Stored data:
* * * * * * * * *

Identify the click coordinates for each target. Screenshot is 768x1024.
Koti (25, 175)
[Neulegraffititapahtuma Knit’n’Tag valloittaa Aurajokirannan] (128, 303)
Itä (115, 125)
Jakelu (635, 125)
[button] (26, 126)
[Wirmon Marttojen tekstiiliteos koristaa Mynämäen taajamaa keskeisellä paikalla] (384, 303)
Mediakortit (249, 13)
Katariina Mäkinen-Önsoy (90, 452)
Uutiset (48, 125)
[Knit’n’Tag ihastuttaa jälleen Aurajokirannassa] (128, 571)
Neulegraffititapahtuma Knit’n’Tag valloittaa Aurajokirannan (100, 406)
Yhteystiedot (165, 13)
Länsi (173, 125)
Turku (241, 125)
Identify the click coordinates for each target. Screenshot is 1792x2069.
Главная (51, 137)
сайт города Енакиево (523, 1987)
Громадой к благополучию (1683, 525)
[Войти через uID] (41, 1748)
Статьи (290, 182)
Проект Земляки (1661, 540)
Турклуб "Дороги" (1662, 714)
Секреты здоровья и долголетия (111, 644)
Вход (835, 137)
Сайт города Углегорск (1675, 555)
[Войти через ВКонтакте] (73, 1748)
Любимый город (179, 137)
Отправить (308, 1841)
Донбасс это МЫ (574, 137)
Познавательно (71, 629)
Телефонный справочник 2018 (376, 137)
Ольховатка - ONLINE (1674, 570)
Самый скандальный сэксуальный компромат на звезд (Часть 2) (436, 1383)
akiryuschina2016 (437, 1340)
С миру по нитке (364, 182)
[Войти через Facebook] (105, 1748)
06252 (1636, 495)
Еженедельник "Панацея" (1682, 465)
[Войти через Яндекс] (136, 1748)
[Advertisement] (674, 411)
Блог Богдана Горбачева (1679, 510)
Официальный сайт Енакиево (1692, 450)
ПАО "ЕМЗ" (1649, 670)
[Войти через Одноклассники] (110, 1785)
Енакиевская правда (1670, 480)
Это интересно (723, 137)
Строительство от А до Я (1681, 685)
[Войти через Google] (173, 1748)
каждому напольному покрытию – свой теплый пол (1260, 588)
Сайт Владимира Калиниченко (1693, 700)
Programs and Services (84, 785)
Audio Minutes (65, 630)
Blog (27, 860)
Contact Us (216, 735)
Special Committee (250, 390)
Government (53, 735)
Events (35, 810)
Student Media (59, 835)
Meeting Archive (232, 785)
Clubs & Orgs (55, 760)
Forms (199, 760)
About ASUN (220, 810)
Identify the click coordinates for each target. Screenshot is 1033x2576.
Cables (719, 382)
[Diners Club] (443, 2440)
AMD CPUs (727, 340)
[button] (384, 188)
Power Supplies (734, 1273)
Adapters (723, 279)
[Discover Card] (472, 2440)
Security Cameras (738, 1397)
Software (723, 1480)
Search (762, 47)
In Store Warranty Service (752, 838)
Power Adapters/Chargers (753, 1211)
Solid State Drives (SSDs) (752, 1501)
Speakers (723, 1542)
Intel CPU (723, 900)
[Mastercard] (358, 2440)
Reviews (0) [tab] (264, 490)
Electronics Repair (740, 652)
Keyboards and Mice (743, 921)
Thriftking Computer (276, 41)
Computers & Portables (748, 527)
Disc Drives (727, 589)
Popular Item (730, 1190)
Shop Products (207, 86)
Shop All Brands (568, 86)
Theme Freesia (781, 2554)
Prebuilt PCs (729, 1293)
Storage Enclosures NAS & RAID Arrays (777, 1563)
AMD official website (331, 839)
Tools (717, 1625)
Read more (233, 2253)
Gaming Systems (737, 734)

* * * * * * * * *

▸ **What this task involves**: Retype all the data exactly, line for line.

▸ **Answer space**:
Identify the click coordinates for each target. Screenshot is 768x1024.
Koti (25, 175)
[Neulegraffititapahtuma Knit’n’Tag valloittaa Aurajokirannan] (128, 303)
Itä (115, 125)
Jakelu (635, 125)
[button] (26, 126)
[Wirmon Marttojen tekstiiliteos koristaa Mynämäen taajamaa keskeisellä paikalla] (384, 303)
Mediakortit (249, 13)
Katariina Mäkinen-Önsoy (90, 452)
Uutiset (48, 125)
[Knit’n’Tag ihastuttaa jälleen Aurajokirannassa] (128, 571)
Neulegraffititapahtuma Knit’n’Tag valloittaa Aurajokirannan (100, 406)
Yhteystiedot (165, 13)
Länsi (173, 125)
Turku (241, 125)
Identify the click coordinates for each target. Screenshot is 1792x2069.
Главная (51, 137)
сайт города Енакиево (523, 1987)
Громадой к благополучию (1683, 525)
[Войти через uID] (41, 1748)
Статьи (290, 182)
Проект Земляки (1661, 540)
Турклуб "Дороги" (1662, 714)
Секреты здоровья и долголетия (111, 644)
Вход (835, 137)
Сайт города Углегорск (1675, 555)
[Войти через ВКонтакте] (73, 1748)
Любимый город (179, 137)
Отправить (308, 1841)
Донбасс это МЫ (574, 137)
Познавательно (71, 629)
Телефонный справочник 2018 (376, 137)
Ольховатка - ONLINE (1674, 570)
Самый скандальный сэксуальный компромат на звезд (Часть 2) (436, 1383)
akiryuschina2016 (437, 1340)
С миру по нитке (364, 182)
[Войти через Facebook] (105, 1748)
06252 (1636, 495)
Еженедельник "Панацея" (1682, 465)
[Войти через Яндекс] (136, 1748)
[Advertisement] (674, 411)
Блог Богдана Горбачева (1679, 510)
Официальный сайт Енакиево (1692, 450)
ПАО "ЕМЗ" (1649, 670)
[Войти через Одноклассники] (110, 1785)
Енакиевская правда (1670, 480)
Это интересно (723, 137)
Строительство от А до Я (1681, 685)
[Войти через Google] (173, 1748)
каждому напольному покрытию – свой теплый пол (1260, 588)
Сайт Владимира Калиниченко (1693, 700)
Programs and Services (84, 785)
Audio Minutes (65, 630)
Blog (27, 860)
Contact Us (216, 735)
Special Committee (250, 390)
Government (53, 735)
Events (35, 810)
Student Media (59, 835)
Meeting Archive (232, 785)
Clubs & Orgs (55, 760)
Forms (199, 760)
About ASUN (220, 810)
Identify the click coordinates for each target. Screenshot is 1033x2576.
Cables (719, 382)
[Diners Club] (443, 2440)
AMD CPUs (727, 340)
[button] (384, 188)
Power Supplies (734, 1273)
Adapters (723, 279)
[Discover Card] (472, 2440)
Security Cameras (738, 1397)
Software (723, 1480)
Search (762, 47)
In Store Warranty Service (752, 838)
Power Adapters/Chargers (753, 1211)
Solid State Drives (SSDs) (752, 1501)
Speakers (723, 1542)
Intel CPU (723, 900)
[Mastercard] (358, 2440)
Reviews (0) [tab] (264, 490)
Electronics Repair (740, 652)
Keyboards and Mice (743, 921)
Thriftking Computer (276, 41)
Computers & Portables (748, 527)
Disc Drives (727, 589)
Popular Item (730, 1190)
Shop Products (207, 86)
Shop All Brands (568, 86)
Theme Freesia (781, 2554)
Prebuilt PCs (729, 1293)
Storage Enclosures NAS & RAID Arrays (777, 1563)
AMD official website (331, 839)
Tools (717, 1625)
Read more (233, 2253)
Gaming Systems (737, 734)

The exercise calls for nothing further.